Terraformation, founded by former Reddit CEO Yishan Wong, aims to  reforest 3 billion acres of land with 1 trillion trees, potentially storing some 100 gigatons of CO2. Its full-stack approach includes seed banks, nursery kits, software, training, financing, and solar-powered desalination. Following a $30M Series A led by Sam and Max Altman at Apollo Projects, Terraformation now hopes to raise a $100M fund for reforestation in the developing world. 

Perhaps Twelve, co-founded by Chief Science Officer Dr. Etosha Cave, can address the financial pain of carbon capture by upcycling CO2 into petrochemicals—without using fossil fuels. Twelve’s electrochemical reactor replicates photosynthesis to make chemicals, materials, and fuels for customers like Mercedes-Benz, Procter & Gamble, Alaska Airlines, and the U.S. Air Force. Twelve has raised $200M to date with backers including DCVC, Capricorn Investment Group, Carbon Direct Capital, Chan Zuckerberg Initiative, Microsoft Climate Innovation Fund, and Breakout Ventures.

The panel was moderated by Tim De Chant, Senior Climate Editor at TechCrunch, who has covered the carbon capture space extensively. 

Commercializing carbon capture has proven to be exceedingly difficult. What will it take to break through the cost and scalability barriers? 

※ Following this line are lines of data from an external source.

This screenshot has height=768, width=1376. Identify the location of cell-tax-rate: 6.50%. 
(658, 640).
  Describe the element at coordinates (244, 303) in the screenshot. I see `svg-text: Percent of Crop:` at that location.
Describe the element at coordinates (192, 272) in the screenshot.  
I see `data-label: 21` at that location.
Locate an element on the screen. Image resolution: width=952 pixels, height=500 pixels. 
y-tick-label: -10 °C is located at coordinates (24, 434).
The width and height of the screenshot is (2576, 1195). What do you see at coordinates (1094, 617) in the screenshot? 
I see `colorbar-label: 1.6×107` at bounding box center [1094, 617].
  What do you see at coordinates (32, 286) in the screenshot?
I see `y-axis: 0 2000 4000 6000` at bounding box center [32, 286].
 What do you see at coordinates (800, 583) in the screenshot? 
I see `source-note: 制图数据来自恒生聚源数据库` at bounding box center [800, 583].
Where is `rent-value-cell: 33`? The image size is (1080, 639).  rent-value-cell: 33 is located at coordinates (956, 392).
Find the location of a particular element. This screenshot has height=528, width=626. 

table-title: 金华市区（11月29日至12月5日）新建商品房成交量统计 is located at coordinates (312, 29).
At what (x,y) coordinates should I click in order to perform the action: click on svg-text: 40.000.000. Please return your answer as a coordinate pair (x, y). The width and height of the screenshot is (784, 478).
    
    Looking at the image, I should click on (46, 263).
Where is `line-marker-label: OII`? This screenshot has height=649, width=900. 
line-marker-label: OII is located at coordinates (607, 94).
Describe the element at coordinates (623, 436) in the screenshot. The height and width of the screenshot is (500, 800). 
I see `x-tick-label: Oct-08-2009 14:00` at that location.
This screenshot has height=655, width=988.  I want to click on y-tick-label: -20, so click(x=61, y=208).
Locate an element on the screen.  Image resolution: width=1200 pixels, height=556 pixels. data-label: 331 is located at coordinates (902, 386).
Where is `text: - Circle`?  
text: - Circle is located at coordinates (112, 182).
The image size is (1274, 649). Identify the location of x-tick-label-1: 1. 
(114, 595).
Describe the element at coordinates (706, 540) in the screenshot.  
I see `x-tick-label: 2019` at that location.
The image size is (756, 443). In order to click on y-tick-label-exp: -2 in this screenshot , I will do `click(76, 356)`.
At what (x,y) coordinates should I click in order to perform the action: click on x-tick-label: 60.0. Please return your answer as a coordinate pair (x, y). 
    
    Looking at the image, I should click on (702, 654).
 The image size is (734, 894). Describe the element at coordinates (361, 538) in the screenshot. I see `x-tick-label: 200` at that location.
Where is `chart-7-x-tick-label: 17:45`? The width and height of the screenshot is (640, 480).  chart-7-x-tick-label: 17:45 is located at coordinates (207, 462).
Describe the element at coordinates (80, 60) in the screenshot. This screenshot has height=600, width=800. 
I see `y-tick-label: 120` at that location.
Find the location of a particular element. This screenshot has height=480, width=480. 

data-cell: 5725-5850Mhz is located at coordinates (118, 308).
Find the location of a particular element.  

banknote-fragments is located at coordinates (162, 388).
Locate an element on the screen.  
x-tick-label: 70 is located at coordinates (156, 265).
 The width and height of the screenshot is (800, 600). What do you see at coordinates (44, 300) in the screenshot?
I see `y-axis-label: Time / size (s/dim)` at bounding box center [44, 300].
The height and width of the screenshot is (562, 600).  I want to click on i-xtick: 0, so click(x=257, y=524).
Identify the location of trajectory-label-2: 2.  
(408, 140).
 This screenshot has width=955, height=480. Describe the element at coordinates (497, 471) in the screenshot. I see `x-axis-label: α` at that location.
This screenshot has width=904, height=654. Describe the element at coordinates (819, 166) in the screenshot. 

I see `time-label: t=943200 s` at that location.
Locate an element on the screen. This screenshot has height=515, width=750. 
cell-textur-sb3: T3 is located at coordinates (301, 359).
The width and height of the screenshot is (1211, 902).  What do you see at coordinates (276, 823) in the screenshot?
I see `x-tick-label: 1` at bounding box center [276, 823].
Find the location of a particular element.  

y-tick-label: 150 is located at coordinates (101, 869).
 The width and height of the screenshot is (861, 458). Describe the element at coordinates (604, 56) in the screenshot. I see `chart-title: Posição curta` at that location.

Learn more about the Summit. 

Dr. Raffael Jovine is the Founder & Chief Scientist of Brilliant Planet. He has worked at Yale, MIT, UCSB & Wood Hole Oceanographic where he studied natural algal blooms. He has been working on algal photosynthesis since the beginning of his academic studies. In 2008 he was granted a patent for a “Method of Carbon Sequestration” which replicates natural algal blooms year-round, on land, using free resources – and – this method is highly scalable.

Yishan Wong is bringing Silicon Valley’s expertise in scaling to the climate movement. Dedicated to restoring the planet’s forests to solve climate change, Yishan leads Terraformation to build and deploy tools to tackle the largest bottlenecks to mass-scale reforestation. Terraformation’s technology includes off-grid seed banks that process and store millions of seeds, tracking and monitoring platforms to enable project transparency, solar-powered desalination, and more.

Dr. Etosha Cave is co-founder and CSO of Twelve, a new kind of chemical company built for the climate era that is making everyday products from air, not oil. Etosha is an Accel Innovation Scholar, an Echoing Green Fellow, and a Smithsonian Institution Innovator to Watch. Twelve was supported in their seed stage by Activate with an entrepreneurial fellowship at Lawrence Berkeley National Laboratory and by Elemental Excelerator.

Tim De Chant is a senior climate reporter at TechCrunch and the founder of Future Proof, a publication covering climate and energy. He is also a lecturer in MIT’s Graduate Program in Science Writing and has written for Wired magazine, The Wire China, the Chicago Tribune, and NOVA Next, among others. De Chant was awarded a Knight Science Journalism Fellowship at MIT in 2018, and he received his doctorate in environmental science, policy, and management from the University of California, Berkeley.